* _WRITTEN TASK_
Rename "Instruction" to "Command" throughout the records below, and reproduce every other part of the records without changes.
"""
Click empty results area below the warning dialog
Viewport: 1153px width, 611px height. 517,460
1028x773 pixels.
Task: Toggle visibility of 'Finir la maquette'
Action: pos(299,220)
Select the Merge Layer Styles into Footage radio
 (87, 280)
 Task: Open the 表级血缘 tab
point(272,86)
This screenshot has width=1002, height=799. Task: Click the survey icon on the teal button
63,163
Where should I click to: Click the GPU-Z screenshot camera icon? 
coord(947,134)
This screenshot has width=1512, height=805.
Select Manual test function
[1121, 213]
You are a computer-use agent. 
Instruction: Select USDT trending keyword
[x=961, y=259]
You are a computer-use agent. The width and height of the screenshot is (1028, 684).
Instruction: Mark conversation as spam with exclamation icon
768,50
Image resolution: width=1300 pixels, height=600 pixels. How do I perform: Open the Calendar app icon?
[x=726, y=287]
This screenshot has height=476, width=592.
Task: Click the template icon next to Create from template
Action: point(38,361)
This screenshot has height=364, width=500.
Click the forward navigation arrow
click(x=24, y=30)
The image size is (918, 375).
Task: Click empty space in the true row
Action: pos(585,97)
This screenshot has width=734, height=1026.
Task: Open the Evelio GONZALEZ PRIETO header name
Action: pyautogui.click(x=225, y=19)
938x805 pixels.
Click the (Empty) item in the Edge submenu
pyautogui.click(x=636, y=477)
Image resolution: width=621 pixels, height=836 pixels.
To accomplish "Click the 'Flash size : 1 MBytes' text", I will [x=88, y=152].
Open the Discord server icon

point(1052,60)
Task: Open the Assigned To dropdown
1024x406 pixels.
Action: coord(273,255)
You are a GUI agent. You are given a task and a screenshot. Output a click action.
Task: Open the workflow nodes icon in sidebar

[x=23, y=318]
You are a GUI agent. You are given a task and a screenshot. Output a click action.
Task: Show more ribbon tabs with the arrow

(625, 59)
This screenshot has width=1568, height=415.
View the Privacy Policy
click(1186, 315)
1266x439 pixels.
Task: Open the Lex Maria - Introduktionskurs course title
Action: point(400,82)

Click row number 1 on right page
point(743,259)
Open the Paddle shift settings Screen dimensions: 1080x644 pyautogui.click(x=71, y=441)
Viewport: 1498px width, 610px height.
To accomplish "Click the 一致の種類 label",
"""
* _SOLUTION TO THE EXERCISE_
Click empty results area below the warning dialog
Viewport: 1153px width, 611px height. 517,460
1028x773 pixels.
Task: Toggle visibility of 'Finir la maquette'
Action: pos(299,220)
Select the Merge Layer Styles into Footage radio
 (87, 280)
 Task: Open the 表级血缘 tab
point(272,86)
This screenshot has width=1002, height=799. Task: Click the survey icon on the teal button
63,163
Where should I click to: Click the GPU-Z screenshot camera icon? 
coord(947,134)
This screenshot has width=1512, height=805.
Select Manual test function
[1121, 213]
You are a computer-use agent. 
Command: Select USDT trending keyword
[x=961, y=259]
You are a computer-use agent. The width and height of the screenshot is (1028, 684).
Command: Mark conversation as spam with exclamation icon
768,50
Image resolution: width=1300 pixels, height=600 pixels. How do I perform: Open the Calendar app icon?
[x=726, y=287]
This screenshot has height=476, width=592.
Task: Click the template icon next to Create from template
Action: point(38,361)
This screenshot has height=364, width=500.
Click the forward navigation arrow
click(x=24, y=30)
The image size is (918, 375).
Task: Click empty space in the true row
Action: pos(585,97)
This screenshot has width=734, height=1026.
Task: Open the Evelio GONZALEZ PRIETO header name
Action: pyautogui.click(x=225, y=19)
938x805 pixels.
Click the (Empty) item in the Edge submenu
pyautogui.click(x=636, y=477)
Image resolution: width=621 pixels, height=836 pixels.
To accomplish "Click the 'Flash size : 1 MBytes' text", I will [x=88, y=152].
Open the Discord server icon

point(1052,60)
Task: Open the Assigned To dropdown
1024x406 pixels.
Action: coord(273,255)
You are a GUI agent. You are given a task and a screenshot. Output a click action.
Task: Open the workflow nodes icon in sidebar

[x=23, y=318]
You are a GUI agent. You are given a task and a screenshot. Output a click action.
Task: Show more ribbon tabs with the arrow

(625, 59)
This screenshot has width=1568, height=415.
View the Privacy Policy
click(1186, 315)
1266x439 pixels.
Task: Open the Lex Maria - Introduktionskurs course title
Action: point(400,82)

Click row number 1 on right page
point(743,259)
Open the Paddle shift settings Screen dimensions: 1080x644 pyautogui.click(x=71, y=441)
Viewport: 1498px width, 610px height.
To accomplish "Click the 一致の種類 label",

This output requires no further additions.